Clausen, an LSU transfer, led the Volunteers (2-1, 1-1 Southeastern Conference) back from a 21-point deficit in the second half to send the game to OT at 24-all.
"Getting done what he got done, coming back here to win this football game at a place where he had been, I don't know if there is a better story in the world than what this guy has done," Tennessee coach Phillip Fulmer said.
The Tigers had first crack in overtime, but managed only a 31-yard field goal by Colt David.
Riggs accounted for all the Vols' yards in overtime with a 10-yard reception and four runs.

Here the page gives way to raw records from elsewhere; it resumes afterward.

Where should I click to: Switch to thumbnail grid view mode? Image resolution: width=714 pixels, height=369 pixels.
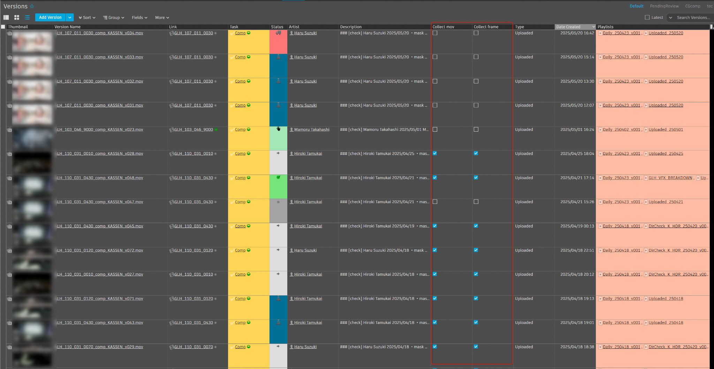click(16, 17)
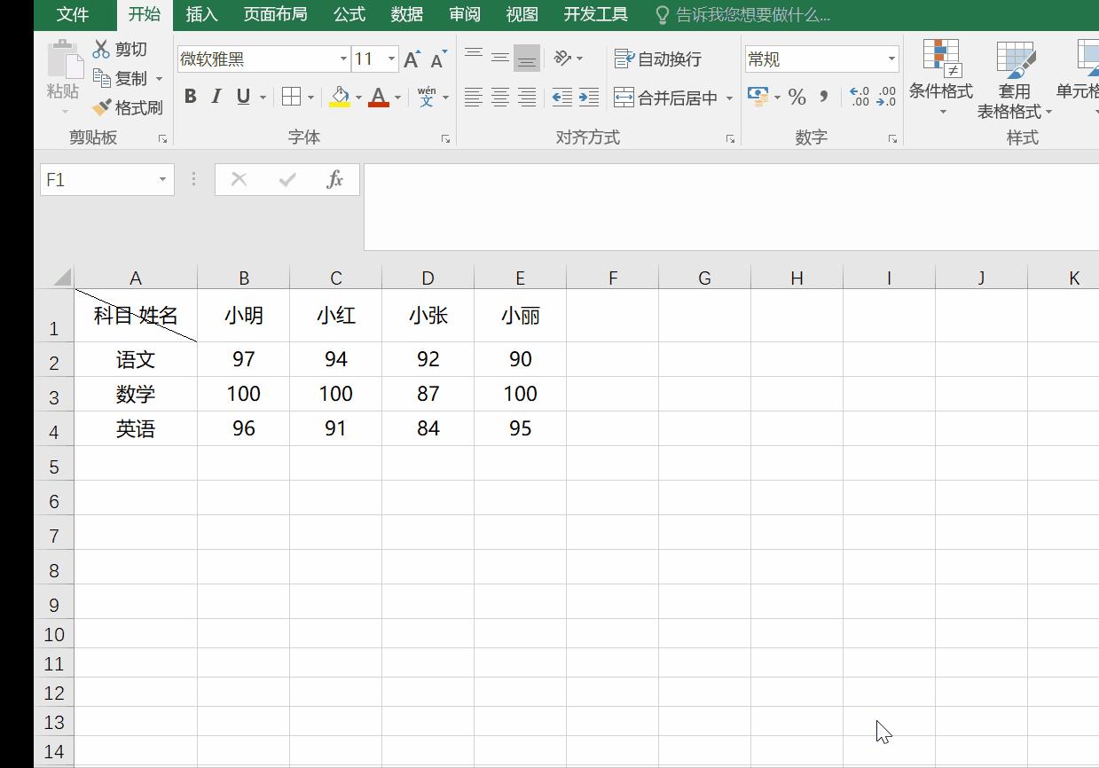Image resolution: width=1099 pixels, height=768 pixels.
Task: Click the Cut scissors icon
Action: tap(102, 49)
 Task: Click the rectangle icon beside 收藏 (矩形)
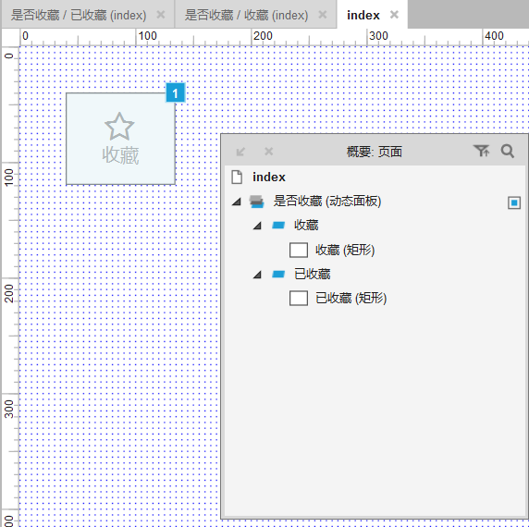click(299, 251)
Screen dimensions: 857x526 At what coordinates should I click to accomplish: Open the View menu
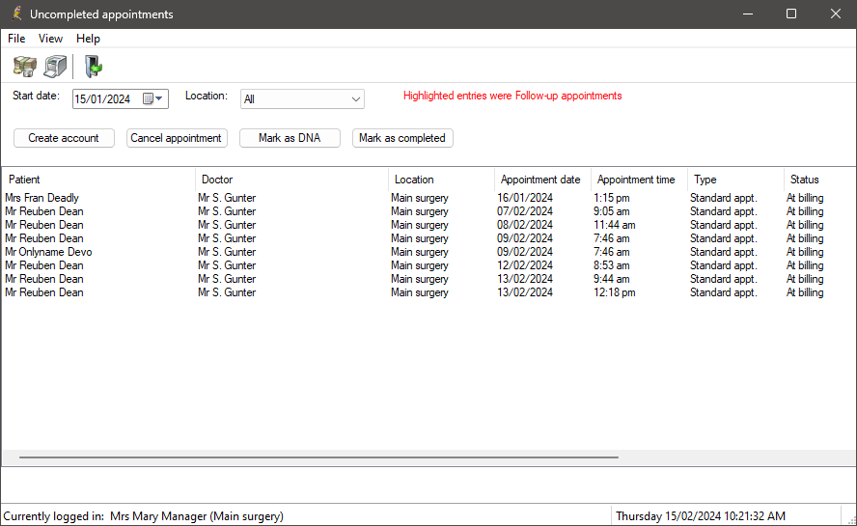50,39
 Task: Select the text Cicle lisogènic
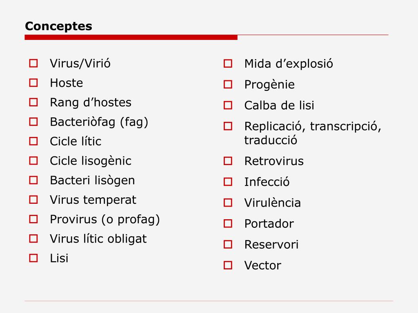click(x=90, y=161)
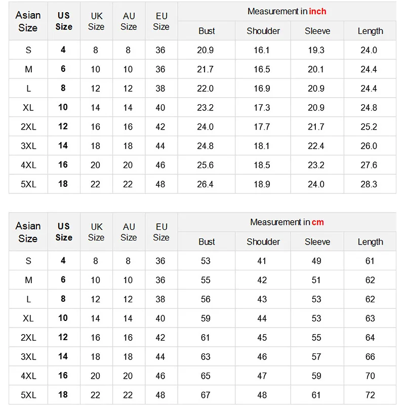Select the 28.3 length cell
Image resolution: width=405 pixels, height=405 pixels.
click(x=369, y=184)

He powered through the line and in for the game-winner on second down to send the hurricane-weary Louisianans home with a bitter loss.
"I don't know what happened out there. We played like a joke out there in the second half," LSU defensive tackle Kyle Williams said. "It was nothing they did, it was everything we did. It was just an absolute joke in the second half. It was a complete and total breakdown."
Hurricane Katrina forced the No. 4 Tigers to postpone their first home game and move their second to Arizona State, where LSU came away with a dramatic victory.
Then Hurricane Rita created another delay and set up the first Monday nighter in Tiger Stadium.
The crowd was a bit smaller than usual, but it was as loud as ever, and the Tigers (1-1, 0-1) certainly looked like a team eager to play when they jumped to a 21-0 lead in the first half.
"There was no panic," Fulmer said. "We challenged each other."
Clausen came off the bench to rally Tennessee with a touchdown pass and a one-yard TD sneak that made it 24-14 with 9:35 left in the fourth.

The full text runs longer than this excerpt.